Feeder guppies are the exact same care as "normal" guppies, except that feeder guppies are "uglier" in the petstore's definition and are for feeding bigger carnivorous fish. I would suggest just getting the guppies that aren't labeled as feeder because feeder guppies are more likely to have disease and back problems. Care: they NEED to be in groups of four or more or else they will die of stress. They need a heater between 78-82 degrees Fahrenheit, and can be fed tropical flakes, or other foods for tropical fish. If you don't want babies DO NOT get opposite genders because they will breed very fast and produce many offspring, (I would suggest male guppies because they are prettier) I have four males in a five gallon, (DO NOT DO THIS UNLESS YOU HAVE A TEN GALLON FILTER) it's overstocked, so I suggest ten gallons for 6 guppies with a ten gallon filter. They are very hardy fish, and can sustain pretty harsh water conditions. Look up Guppy Care Sheet for more detailed info


----------



## KaidaAndHachi14 (Feb 16, 2017)

I copied and pasted this from a website lol they were super harsh on the person who asked I would be more nice in that conversation, but it gives the basics XD


----------



## KaidaAndHachi14 (Feb 16, 2017)

What size is your tank? If you like keeping bettas and other fish together, i would suggest a female Betta with guppies. Although I have a five gallon, I keep a female Betta and three guppies (one died by the filter  with a 8 gallon filter and they act like a school of fish and never fight. (They are all male guppies btw) I followed that person's info and my guppies thrive (along with my betta) I have pictures on my profile's album section if your interested!


----------



## AmazingBettas (Feb 28, 2017)

Lol thx for your help!
The tank with my female VT is a 2.5 gallon, my unused tank is a one gallon (I'm still kinda new to fish keeping, less than a year of experience, and had a one gallon for a while before I realized keeping my VT in a one gallon was mean...)

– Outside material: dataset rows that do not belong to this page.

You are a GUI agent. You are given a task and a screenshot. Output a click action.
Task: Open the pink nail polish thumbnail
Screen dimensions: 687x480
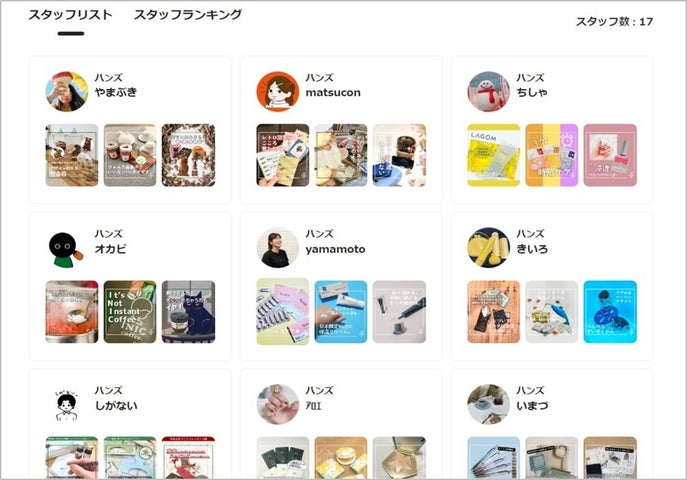(x=610, y=155)
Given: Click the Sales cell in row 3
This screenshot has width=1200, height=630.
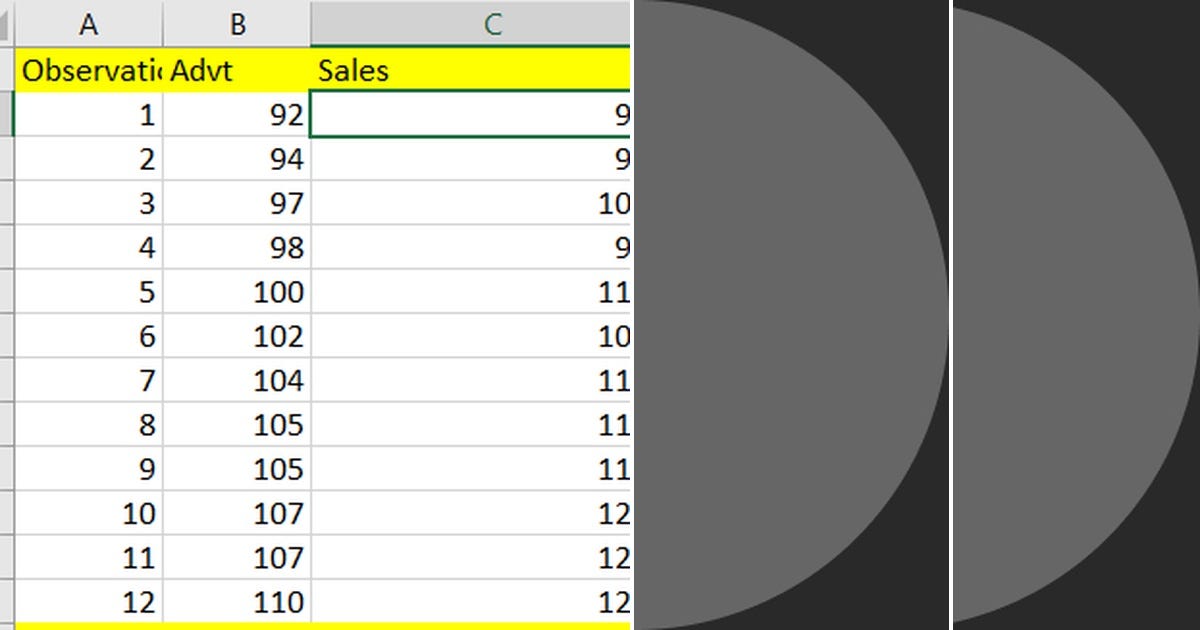Looking at the screenshot, I should pyautogui.click(x=470, y=203).
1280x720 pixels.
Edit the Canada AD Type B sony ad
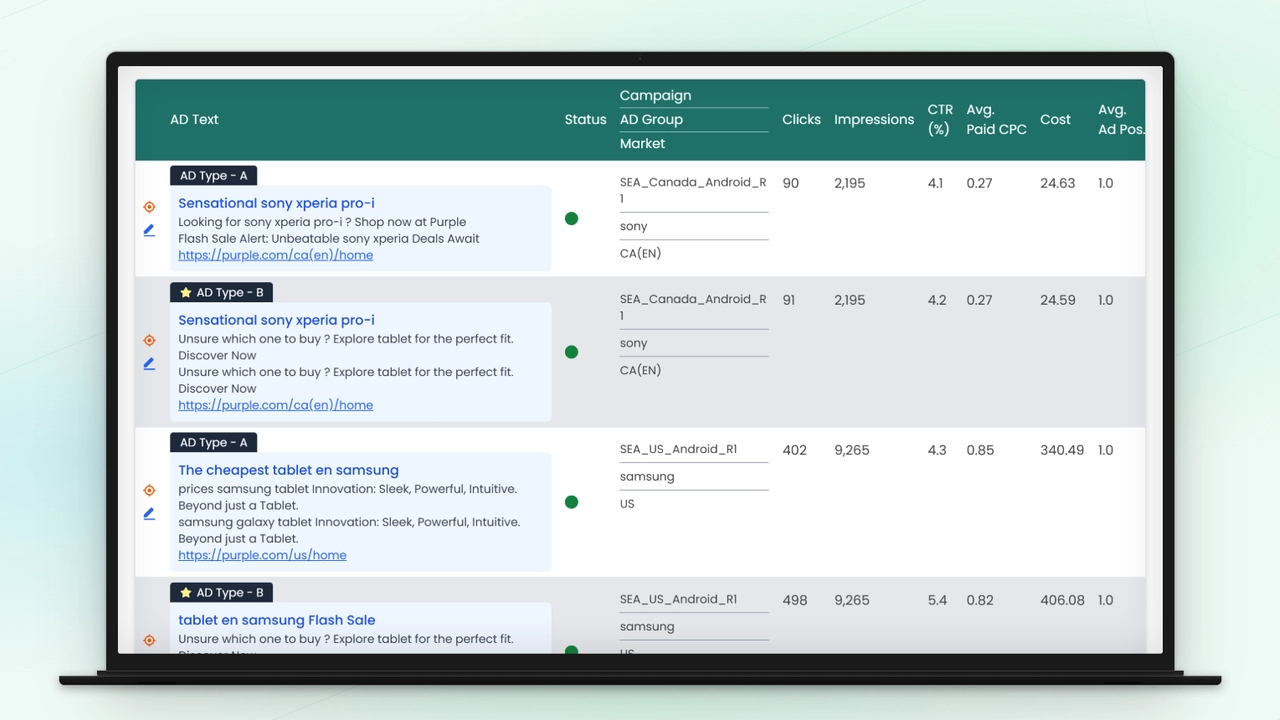click(149, 364)
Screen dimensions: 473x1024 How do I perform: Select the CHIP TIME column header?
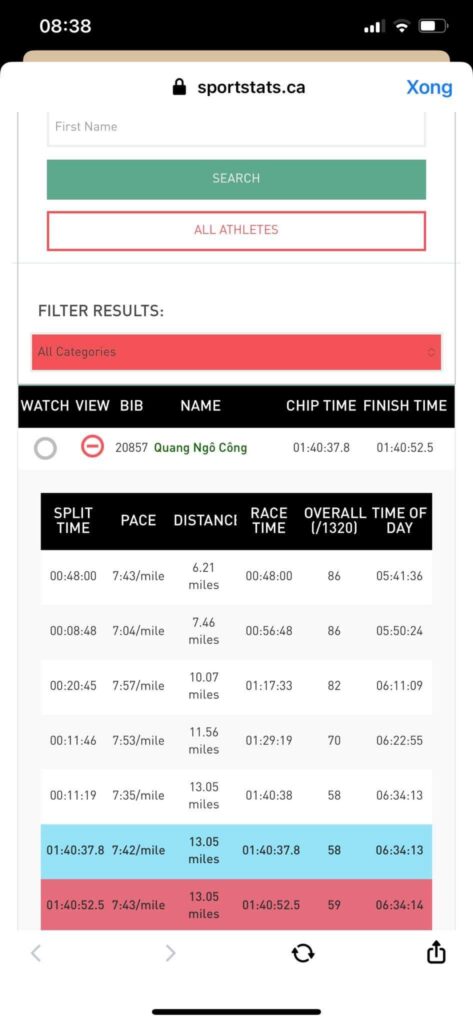[321, 406]
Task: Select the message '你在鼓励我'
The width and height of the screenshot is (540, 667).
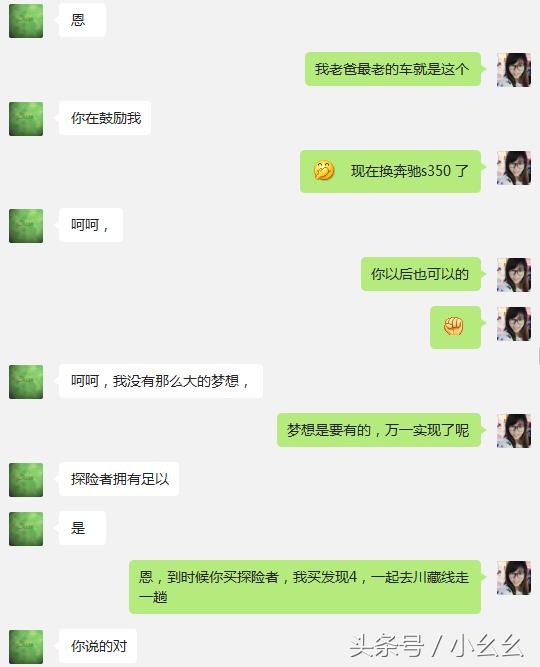Action: point(105,118)

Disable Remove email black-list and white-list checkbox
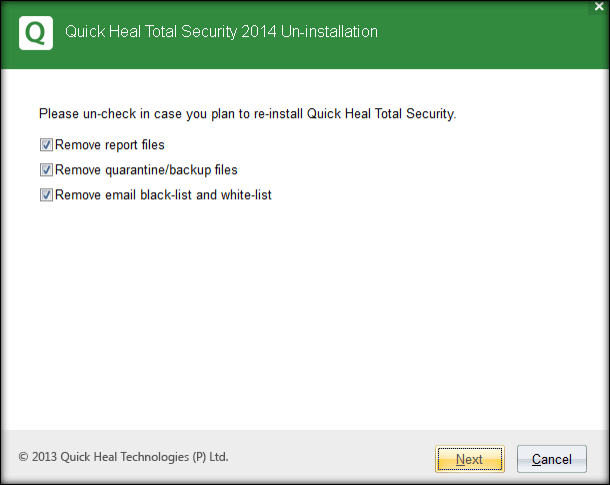click(x=46, y=195)
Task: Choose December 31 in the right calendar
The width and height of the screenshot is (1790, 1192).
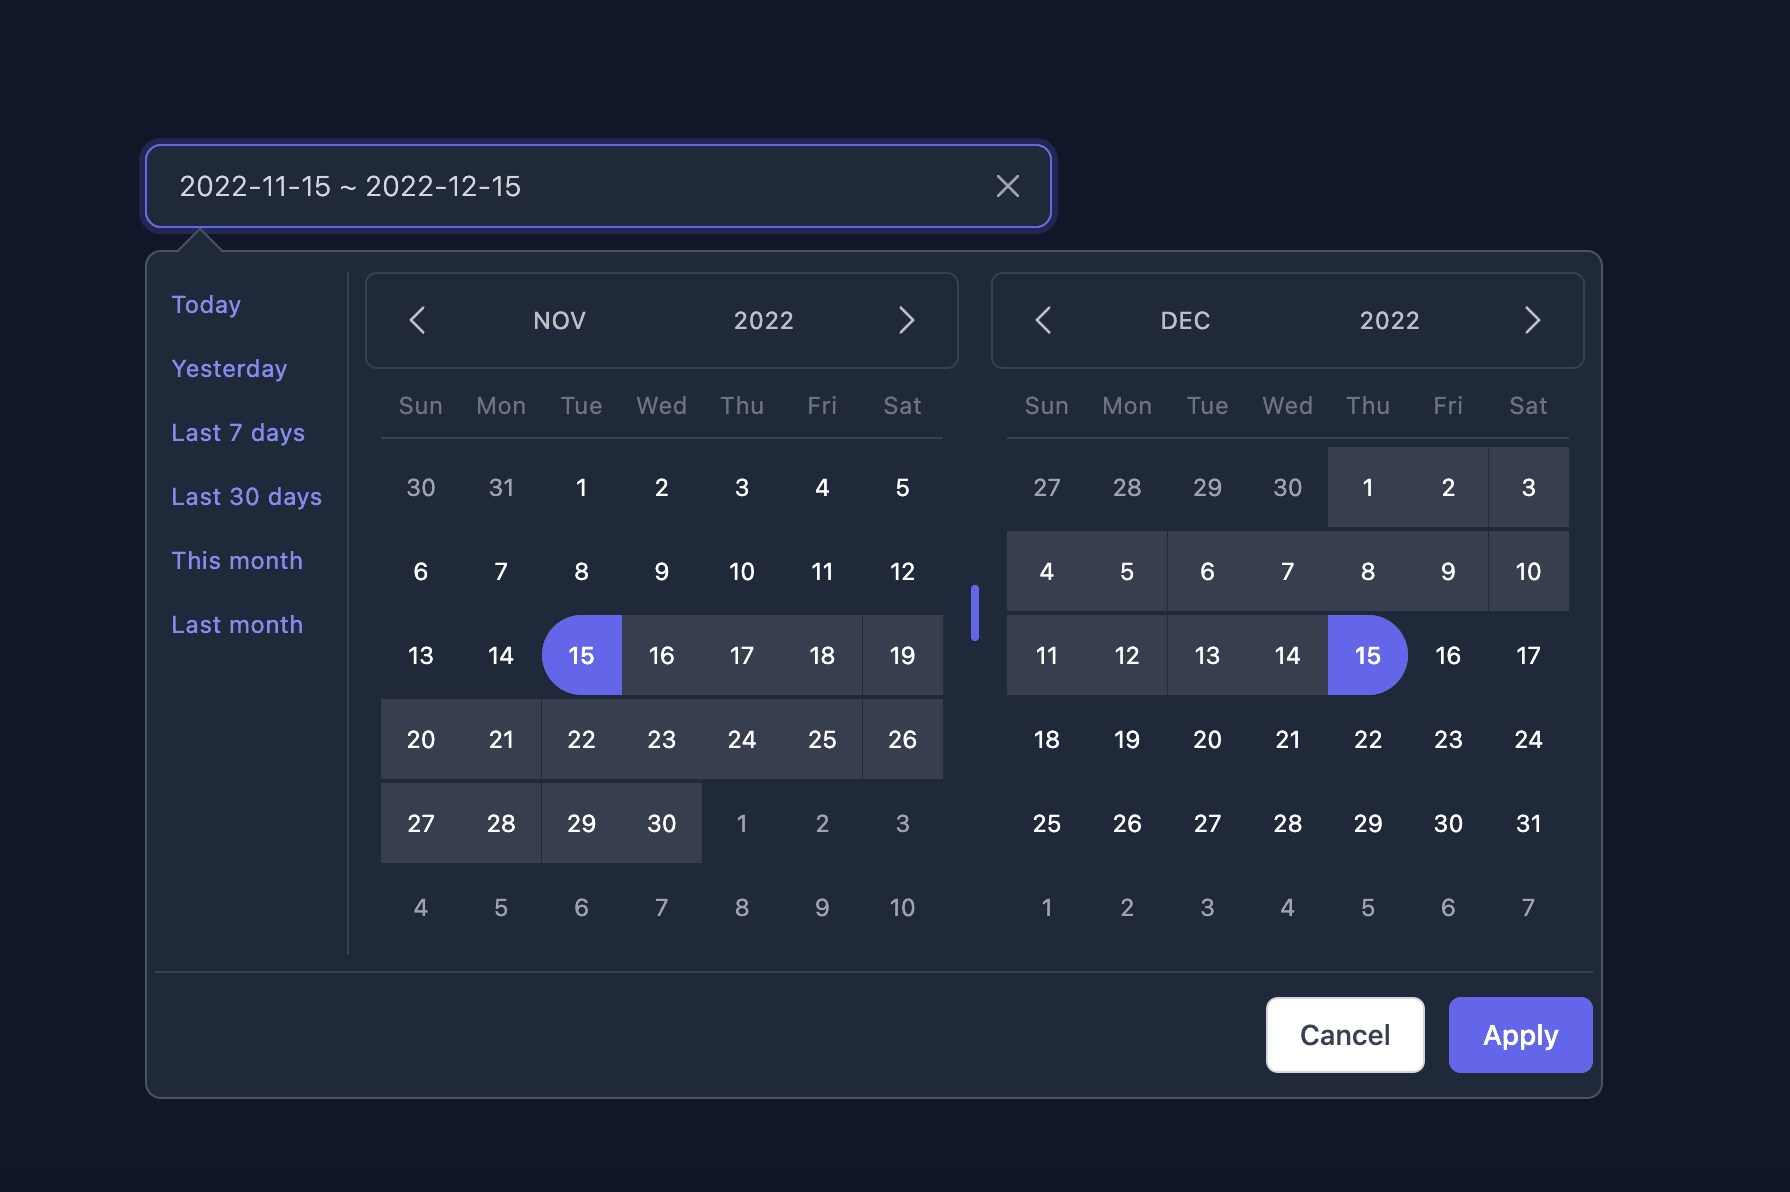Action: (x=1528, y=823)
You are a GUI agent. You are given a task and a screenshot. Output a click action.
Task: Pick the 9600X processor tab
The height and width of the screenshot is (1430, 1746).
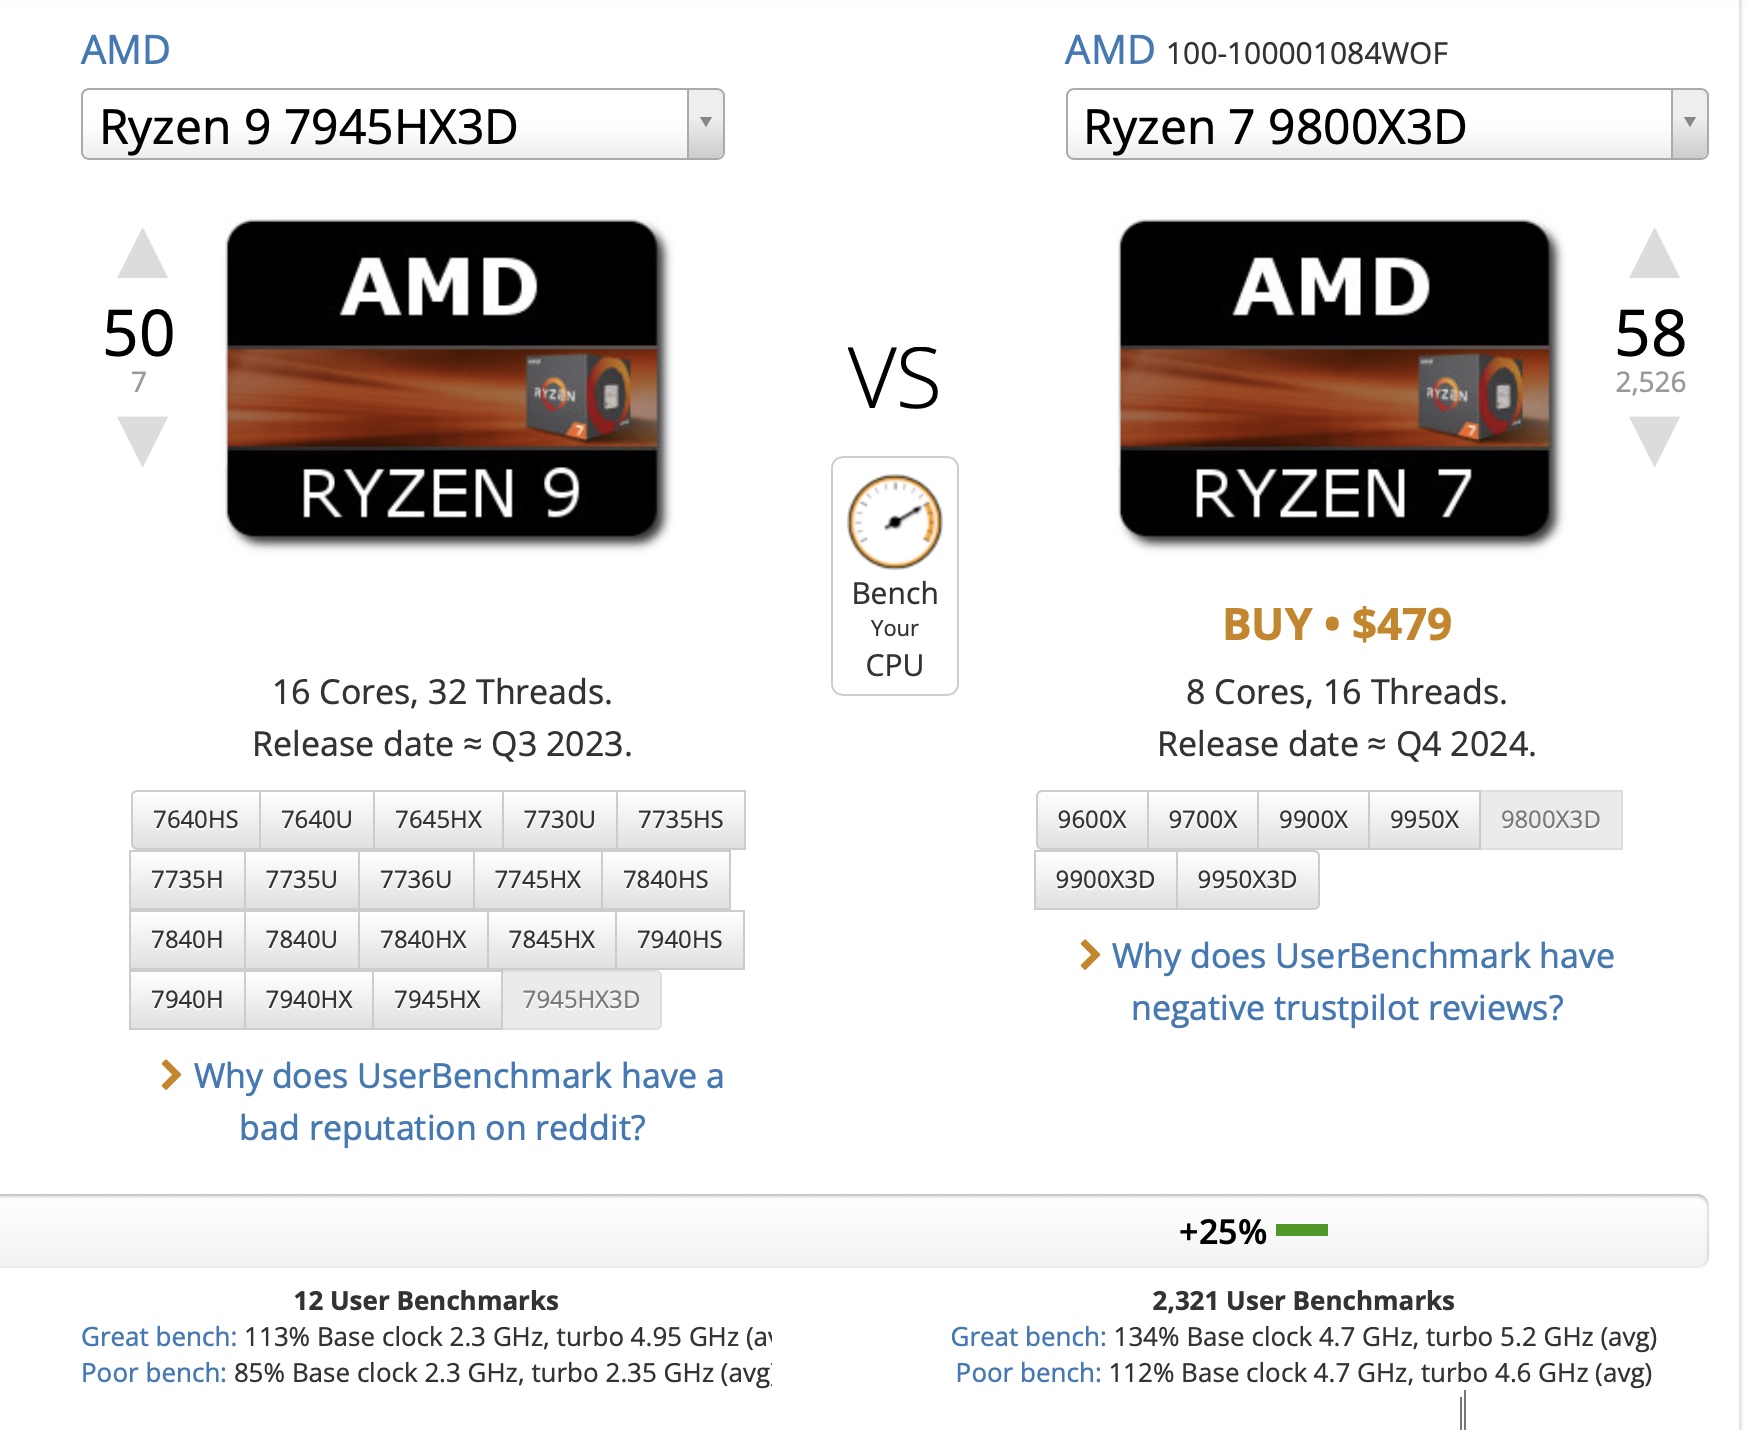pos(1092,819)
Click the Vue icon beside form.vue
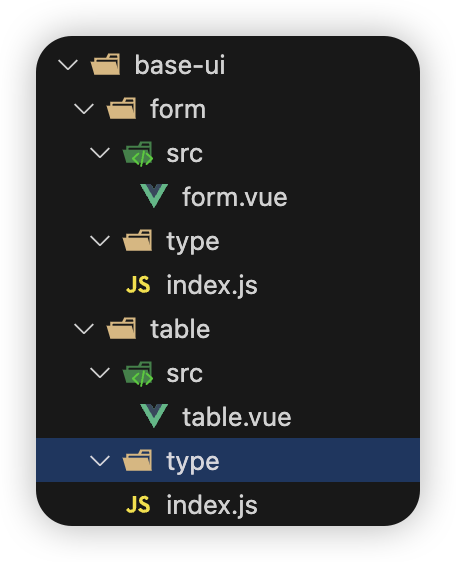The width and height of the screenshot is (456, 562). [154, 196]
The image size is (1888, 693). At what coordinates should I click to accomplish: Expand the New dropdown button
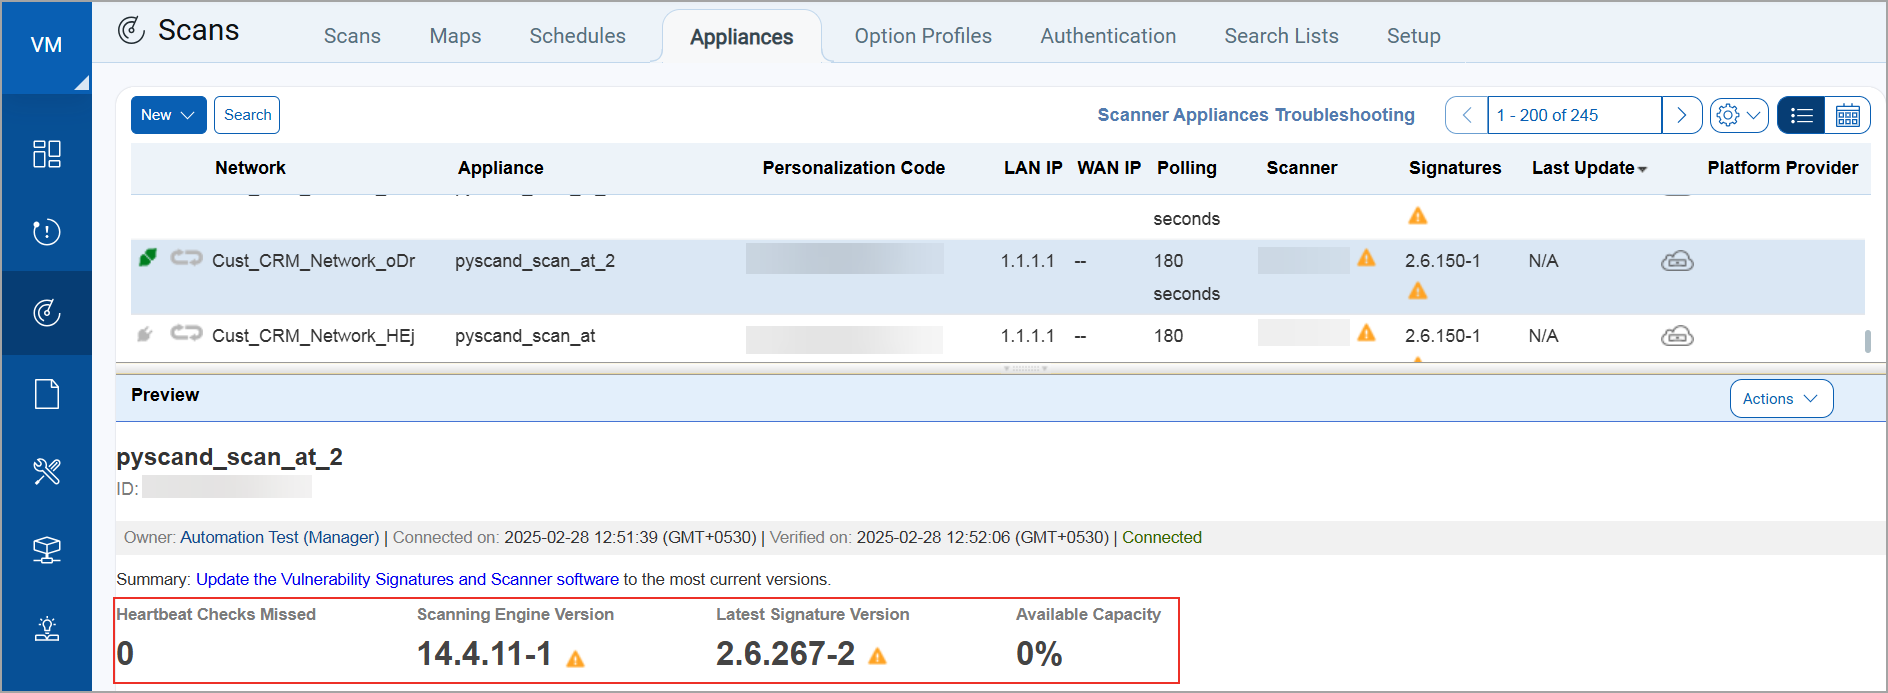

I asked about feeder guppies because there's one in one of the offices where I work in a one gallon tank and he's lived by himself in that tank happily for a few years now and he's still alive and active and I've always thought he was cute and was wondering if I could use my one gallon for another little cutie, though I never thought about having multiple guppies with my VT...


----------



## themamaj (May 11, 2015)

I have had feeder guppies and they are lovely little fish. I call them endlers on a budget  They are typically smaller than regular guppies and can have some lovely colored spots on them. There was a really good article online but I can't find it at the moment. Because the fish are in compromised conditions in the store and usually parasite infested it is good to give them a couple of rounds of Paraguard. I suggest getting a good group of them because you will loose about 50% due to stress and disease. I typical keep them in quarantine for a couple of weeks to make sure they are healthy. Then they can even be added to a community tank. My betta had a small group of 6 of them in a 10 gallon and they all got along fine. I have enjoyed them. Best wishes.


----------